> GIVEN RECORDS:
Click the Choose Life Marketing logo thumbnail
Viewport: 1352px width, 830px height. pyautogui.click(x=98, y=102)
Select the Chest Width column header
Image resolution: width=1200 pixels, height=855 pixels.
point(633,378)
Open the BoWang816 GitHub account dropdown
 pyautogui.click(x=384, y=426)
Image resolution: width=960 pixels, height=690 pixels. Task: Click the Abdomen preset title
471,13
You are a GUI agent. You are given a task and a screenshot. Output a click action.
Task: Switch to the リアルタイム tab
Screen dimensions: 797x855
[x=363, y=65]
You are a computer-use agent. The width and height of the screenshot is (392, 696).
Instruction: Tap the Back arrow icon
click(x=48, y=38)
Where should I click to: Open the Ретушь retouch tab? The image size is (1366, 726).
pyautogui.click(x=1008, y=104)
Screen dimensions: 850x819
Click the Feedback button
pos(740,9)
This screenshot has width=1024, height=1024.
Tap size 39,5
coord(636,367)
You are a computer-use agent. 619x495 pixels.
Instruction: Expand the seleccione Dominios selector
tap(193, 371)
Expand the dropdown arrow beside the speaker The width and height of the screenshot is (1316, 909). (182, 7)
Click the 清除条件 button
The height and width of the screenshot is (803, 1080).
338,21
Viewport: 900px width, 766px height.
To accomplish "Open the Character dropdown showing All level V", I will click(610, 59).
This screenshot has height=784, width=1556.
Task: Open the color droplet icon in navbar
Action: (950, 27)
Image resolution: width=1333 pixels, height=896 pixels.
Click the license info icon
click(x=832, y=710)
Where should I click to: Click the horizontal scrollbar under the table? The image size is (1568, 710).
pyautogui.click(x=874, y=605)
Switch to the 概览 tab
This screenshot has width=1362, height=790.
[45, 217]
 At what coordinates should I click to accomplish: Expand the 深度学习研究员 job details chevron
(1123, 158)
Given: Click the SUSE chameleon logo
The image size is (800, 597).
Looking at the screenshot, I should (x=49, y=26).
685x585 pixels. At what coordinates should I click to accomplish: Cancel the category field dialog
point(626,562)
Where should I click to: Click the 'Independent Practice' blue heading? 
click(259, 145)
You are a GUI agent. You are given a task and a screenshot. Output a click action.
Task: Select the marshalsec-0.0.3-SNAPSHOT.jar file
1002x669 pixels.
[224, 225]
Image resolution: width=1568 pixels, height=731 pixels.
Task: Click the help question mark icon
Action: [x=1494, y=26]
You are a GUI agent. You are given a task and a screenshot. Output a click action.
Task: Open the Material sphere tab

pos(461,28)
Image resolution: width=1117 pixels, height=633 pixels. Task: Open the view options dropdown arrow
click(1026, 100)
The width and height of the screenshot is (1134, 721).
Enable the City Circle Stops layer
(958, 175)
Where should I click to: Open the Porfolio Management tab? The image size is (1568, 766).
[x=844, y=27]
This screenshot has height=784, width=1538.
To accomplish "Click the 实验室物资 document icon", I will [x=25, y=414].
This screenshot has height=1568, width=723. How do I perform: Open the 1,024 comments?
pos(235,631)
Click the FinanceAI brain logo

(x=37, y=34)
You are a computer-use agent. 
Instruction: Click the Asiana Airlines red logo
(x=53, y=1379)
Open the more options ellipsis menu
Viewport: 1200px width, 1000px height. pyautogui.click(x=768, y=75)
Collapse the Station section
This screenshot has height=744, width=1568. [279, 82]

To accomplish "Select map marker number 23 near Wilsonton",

> THE TASK:
Give every line above again, word for word.

> RESPONSE FOR THIS EXERCISE:
Click the Choose Life Marketing logo thumbnail
Viewport: 1352px width, 830px height. pyautogui.click(x=98, y=102)
Select the Chest Width column header
Image resolution: width=1200 pixels, height=855 pixels.
point(633,378)
Open the BoWang816 GitHub account dropdown
 pyautogui.click(x=384, y=426)
Image resolution: width=960 pixels, height=690 pixels. Task: Click the Abdomen preset title
471,13
You are a GUI agent. You are given a task and a screenshot. Output a click action.
Task: Switch to the リアルタイム tab
Screen dimensions: 797x855
[x=363, y=65]
You are a computer-use agent. The width and height of the screenshot is (392, 696).
Instruction: Tap the Back arrow icon
click(x=48, y=38)
Where should I click to: Open the Ретушь retouch tab? The image size is (1366, 726).
pyautogui.click(x=1008, y=104)
Screen dimensions: 850x819
Click the Feedback button
pos(740,9)
This screenshot has width=1024, height=1024.
Tap size 39,5
coord(636,367)
You are a computer-use agent. 619x495 pixels.
Instruction: Expand the seleccione Dominios selector
tap(193, 371)
Expand the dropdown arrow beside the speaker The width and height of the screenshot is (1316, 909). (182, 7)
Click the 清除条件 button
The height and width of the screenshot is (803, 1080).
338,21
Viewport: 900px width, 766px height.
To accomplish "Open the Character dropdown showing All level V", I will click(610, 59).
This screenshot has height=784, width=1556.
Task: Open the color droplet icon in navbar
Action: (950, 27)
Image resolution: width=1333 pixels, height=896 pixels.
Click the license info icon
click(x=832, y=710)
Where should I click to: Click the horizontal scrollbar under the table? The image size is (1568, 710).
pyautogui.click(x=874, y=605)
Switch to the 概览 tab
This screenshot has width=1362, height=790.
[45, 217]
 At what coordinates should I click to accomplish: Expand the 深度学习研究员 job details chevron
(1123, 158)
Given: Click the SUSE chameleon logo
The image size is (800, 597).
Looking at the screenshot, I should (x=49, y=26).
685x585 pixels. At what coordinates should I click to accomplish: Cancel the category field dialog
point(626,562)
Where should I click to: Click the 'Independent Practice' blue heading? 
click(259, 145)
You are a GUI agent. You are given a task and a screenshot. Output a click action.
Task: Select the marshalsec-0.0.3-SNAPSHOT.jar file
1002x669 pixels.
[224, 225]
Image resolution: width=1568 pixels, height=731 pixels.
Task: Click the help question mark icon
Action: [x=1494, y=26]
You are a GUI agent. You are given a task and a screenshot. Output a click action.
Task: Open the Material sphere tab

pos(461,28)
Image resolution: width=1117 pixels, height=633 pixels. Task: Open the view options dropdown arrow
click(1026, 100)
The width and height of the screenshot is (1134, 721).
Enable the City Circle Stops layer
(958, 175)
Where should I click to: Open the Porfolio Management tab? The image size is (1568, 766).
[x=844, y=27]
This screenshot has height=784, width=1538.
To accomplish "Click the 实验室物资 document icon", I will [x=25, y=414].
This screenshot has height=1568, width=723. How do I perform: Open the 1,024 comments?
pos(235,631)
Click the FinanceAI brain logo

(x=37, y=34)
You are a computer-use agent. 
Instruction: Click the Asiana Airlines red logo
(x=53, y=1379)
Open the more options ellipsis menu
Viewport: 1200px width, 1000px height. pyautogui.click(x=768, y=75)
Collapse the Station section
This screenshot has height=744, width=1568. [279, 82]

To accomplish "Select map marker number 23 near Wilsonton",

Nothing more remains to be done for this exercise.